Goldman Sachs Group Inc., the world's biggest securities firm by market value, was fined $2 million by U.S. market regulators for allowing clients to make illegal short sales before stock offerings.

Goldman didn't follow procedures that may have uncovered a pattern of illegal trades from 2000 to 2002, the Securities and Exchange Commission and the New York Stock Exchange said in statements yesterday.

If there are signs clients are lying, "the broker must investigate the customer's trading," David Nelson, an SEC regional director overseeing the case, said in a statement.

Regulators are increasingly holding prime brokers accountable if they don't act on signs that hedge funds and other clients are conducting illegal trades. Susan Merrill, NYSE's enforcement chief, warned in November that watchdogs would take action if brokers didn't prevent abuses like making improper short sales before public offerings.

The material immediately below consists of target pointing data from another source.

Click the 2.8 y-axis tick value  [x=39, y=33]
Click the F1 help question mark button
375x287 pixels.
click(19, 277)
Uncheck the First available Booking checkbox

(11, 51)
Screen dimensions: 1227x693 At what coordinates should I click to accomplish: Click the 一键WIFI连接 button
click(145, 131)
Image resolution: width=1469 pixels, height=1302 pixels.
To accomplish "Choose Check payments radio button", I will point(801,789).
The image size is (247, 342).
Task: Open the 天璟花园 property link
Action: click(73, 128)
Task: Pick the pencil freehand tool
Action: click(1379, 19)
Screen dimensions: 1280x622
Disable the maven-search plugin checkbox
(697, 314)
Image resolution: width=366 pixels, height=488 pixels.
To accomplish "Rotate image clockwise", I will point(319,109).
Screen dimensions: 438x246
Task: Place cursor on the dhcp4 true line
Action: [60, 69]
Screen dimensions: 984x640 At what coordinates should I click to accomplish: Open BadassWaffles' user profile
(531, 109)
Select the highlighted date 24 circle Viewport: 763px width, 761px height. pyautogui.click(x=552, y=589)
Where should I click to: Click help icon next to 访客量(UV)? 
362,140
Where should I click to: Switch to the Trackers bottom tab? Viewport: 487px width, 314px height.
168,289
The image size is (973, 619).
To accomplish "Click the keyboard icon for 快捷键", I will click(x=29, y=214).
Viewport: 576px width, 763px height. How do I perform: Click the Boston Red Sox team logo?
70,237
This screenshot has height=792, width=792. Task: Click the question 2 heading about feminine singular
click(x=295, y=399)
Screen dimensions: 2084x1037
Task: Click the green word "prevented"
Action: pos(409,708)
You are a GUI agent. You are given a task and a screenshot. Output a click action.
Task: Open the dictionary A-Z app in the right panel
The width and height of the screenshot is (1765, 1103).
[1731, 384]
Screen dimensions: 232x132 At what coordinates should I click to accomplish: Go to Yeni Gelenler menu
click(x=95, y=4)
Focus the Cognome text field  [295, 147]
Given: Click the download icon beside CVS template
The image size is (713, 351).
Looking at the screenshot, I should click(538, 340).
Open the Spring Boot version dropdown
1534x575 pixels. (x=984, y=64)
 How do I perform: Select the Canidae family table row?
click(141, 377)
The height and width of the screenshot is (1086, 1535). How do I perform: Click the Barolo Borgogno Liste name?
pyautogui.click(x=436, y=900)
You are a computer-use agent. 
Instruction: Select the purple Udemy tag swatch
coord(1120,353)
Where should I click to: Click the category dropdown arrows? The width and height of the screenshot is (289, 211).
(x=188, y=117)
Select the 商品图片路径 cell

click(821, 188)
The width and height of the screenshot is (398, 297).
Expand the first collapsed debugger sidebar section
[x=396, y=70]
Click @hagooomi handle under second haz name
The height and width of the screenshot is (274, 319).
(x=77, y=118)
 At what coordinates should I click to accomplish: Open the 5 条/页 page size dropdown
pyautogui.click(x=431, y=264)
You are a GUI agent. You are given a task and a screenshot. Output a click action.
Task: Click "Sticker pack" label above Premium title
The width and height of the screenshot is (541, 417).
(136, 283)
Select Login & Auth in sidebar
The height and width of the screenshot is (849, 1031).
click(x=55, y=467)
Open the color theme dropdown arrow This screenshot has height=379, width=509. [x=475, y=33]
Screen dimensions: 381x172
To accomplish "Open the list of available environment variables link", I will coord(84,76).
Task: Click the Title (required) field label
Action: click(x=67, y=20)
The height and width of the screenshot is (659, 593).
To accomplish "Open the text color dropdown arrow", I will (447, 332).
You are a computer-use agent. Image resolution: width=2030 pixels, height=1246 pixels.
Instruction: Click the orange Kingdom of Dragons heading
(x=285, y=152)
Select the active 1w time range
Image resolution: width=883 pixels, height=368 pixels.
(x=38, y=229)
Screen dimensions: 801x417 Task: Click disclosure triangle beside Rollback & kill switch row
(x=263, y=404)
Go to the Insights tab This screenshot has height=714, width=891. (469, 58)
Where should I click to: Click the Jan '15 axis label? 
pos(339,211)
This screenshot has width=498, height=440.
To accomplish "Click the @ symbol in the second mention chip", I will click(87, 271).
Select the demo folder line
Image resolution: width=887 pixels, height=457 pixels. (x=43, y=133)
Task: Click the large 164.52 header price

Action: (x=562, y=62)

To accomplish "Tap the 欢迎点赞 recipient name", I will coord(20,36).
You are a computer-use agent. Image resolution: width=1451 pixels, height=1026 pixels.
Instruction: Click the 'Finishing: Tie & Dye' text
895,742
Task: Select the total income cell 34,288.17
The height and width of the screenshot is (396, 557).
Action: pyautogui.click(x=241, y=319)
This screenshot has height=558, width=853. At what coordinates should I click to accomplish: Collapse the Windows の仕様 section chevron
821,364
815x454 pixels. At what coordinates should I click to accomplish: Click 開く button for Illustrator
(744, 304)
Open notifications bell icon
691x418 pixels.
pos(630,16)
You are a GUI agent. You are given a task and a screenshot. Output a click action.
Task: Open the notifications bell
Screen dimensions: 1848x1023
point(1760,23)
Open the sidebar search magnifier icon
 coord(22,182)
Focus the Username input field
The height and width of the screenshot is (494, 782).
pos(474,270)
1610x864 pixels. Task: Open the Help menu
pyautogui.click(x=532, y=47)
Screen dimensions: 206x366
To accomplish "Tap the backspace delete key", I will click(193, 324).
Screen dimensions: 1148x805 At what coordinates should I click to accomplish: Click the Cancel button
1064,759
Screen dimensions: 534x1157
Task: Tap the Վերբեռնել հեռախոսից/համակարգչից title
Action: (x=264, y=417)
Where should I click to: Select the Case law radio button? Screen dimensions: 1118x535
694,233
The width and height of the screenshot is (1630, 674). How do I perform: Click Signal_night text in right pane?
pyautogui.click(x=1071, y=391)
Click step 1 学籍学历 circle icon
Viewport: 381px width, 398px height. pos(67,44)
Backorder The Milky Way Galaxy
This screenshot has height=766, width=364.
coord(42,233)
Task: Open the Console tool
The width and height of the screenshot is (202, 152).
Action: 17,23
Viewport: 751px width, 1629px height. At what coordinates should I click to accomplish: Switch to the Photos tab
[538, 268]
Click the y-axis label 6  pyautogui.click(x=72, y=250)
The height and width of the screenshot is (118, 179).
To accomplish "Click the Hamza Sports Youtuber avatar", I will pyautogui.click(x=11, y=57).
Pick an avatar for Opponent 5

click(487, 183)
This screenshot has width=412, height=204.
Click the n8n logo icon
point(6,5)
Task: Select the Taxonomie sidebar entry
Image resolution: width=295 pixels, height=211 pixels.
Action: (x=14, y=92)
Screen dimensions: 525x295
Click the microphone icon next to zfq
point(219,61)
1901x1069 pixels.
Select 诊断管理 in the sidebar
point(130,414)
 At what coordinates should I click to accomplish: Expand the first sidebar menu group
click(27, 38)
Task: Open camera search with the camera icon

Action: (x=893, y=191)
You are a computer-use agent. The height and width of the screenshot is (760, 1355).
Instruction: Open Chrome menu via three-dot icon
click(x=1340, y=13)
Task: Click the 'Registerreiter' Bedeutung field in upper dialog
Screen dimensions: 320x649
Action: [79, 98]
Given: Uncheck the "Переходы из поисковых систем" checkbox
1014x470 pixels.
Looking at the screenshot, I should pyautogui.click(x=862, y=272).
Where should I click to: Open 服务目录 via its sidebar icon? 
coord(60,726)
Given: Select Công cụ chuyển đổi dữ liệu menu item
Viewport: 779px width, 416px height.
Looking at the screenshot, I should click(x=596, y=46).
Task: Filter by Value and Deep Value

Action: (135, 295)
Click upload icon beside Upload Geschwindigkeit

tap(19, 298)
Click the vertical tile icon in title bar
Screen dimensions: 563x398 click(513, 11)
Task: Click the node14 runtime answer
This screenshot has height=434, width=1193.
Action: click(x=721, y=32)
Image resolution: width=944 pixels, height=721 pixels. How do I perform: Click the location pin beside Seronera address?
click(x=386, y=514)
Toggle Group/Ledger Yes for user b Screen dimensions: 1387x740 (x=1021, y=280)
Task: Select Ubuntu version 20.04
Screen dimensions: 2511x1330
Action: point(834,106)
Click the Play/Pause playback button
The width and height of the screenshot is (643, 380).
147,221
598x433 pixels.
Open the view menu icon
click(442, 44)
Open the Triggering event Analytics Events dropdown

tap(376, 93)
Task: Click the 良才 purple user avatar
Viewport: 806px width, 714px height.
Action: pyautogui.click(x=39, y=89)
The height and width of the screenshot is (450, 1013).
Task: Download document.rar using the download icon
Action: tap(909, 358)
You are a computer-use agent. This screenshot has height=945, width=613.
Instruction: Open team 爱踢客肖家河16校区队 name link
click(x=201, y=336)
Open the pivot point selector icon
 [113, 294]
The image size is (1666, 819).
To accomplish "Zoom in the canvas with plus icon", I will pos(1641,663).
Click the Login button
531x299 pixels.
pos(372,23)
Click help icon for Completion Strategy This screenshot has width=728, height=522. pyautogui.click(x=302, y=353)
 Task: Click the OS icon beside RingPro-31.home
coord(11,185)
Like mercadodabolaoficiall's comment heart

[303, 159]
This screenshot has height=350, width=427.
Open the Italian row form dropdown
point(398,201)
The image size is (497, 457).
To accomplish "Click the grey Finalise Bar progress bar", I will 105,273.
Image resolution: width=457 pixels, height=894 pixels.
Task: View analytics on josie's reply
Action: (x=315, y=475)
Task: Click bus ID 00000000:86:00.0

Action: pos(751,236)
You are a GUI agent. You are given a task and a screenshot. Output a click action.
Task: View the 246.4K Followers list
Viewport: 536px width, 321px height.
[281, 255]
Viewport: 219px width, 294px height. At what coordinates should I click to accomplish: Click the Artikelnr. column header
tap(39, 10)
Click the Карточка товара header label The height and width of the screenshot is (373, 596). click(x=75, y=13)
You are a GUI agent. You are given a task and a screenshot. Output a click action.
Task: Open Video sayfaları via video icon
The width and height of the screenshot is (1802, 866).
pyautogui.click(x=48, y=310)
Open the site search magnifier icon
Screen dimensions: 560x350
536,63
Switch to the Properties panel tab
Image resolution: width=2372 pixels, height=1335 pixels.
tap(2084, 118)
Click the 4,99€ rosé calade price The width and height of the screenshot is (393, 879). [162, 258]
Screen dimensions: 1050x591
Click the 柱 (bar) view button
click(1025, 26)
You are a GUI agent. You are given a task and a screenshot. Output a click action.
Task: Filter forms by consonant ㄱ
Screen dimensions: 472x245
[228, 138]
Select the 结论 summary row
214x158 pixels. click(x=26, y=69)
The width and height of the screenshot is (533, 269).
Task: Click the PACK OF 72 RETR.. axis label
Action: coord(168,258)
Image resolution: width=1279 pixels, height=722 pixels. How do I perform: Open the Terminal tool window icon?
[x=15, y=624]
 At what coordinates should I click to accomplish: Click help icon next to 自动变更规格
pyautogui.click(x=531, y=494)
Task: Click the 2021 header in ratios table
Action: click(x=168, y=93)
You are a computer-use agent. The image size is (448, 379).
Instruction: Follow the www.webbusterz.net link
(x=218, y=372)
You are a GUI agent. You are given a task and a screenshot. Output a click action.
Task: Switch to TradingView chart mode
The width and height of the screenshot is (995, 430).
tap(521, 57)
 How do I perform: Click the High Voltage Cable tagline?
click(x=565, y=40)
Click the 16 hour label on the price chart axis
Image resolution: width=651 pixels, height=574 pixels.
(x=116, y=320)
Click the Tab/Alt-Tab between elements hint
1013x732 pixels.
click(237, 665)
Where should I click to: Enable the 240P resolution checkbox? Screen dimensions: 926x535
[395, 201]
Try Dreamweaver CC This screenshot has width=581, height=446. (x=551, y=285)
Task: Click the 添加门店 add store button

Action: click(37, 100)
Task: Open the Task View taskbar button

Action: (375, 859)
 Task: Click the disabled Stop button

By forcing brokers to be vigilant, regulators can curb and catch more illegal trades, said James Cox, a Duke University law professor specializing in securities fraud.

"Brokers are professionals different than plumbers, who don't have a civic or social obligation," he said.

In a separate action, the SEC fined Bank of America Corp. $26 million, ending a 6-year probe into the company's misuse of its own analysts' research. Charlotte, N.C.-based Bank of America is the second-largest U.S. bank by assets.

In short selling, traders bet a stock's price will decline by borrowing shares to sell in the open market, with the intention of repurchasing them later and pocketing the difference.

Goldman's clients broke rules by seeking to cover their short sales with stocks to be bought in secondary offerings, the SEC said. That let them take advantage of expected price drops when the shares hit the market.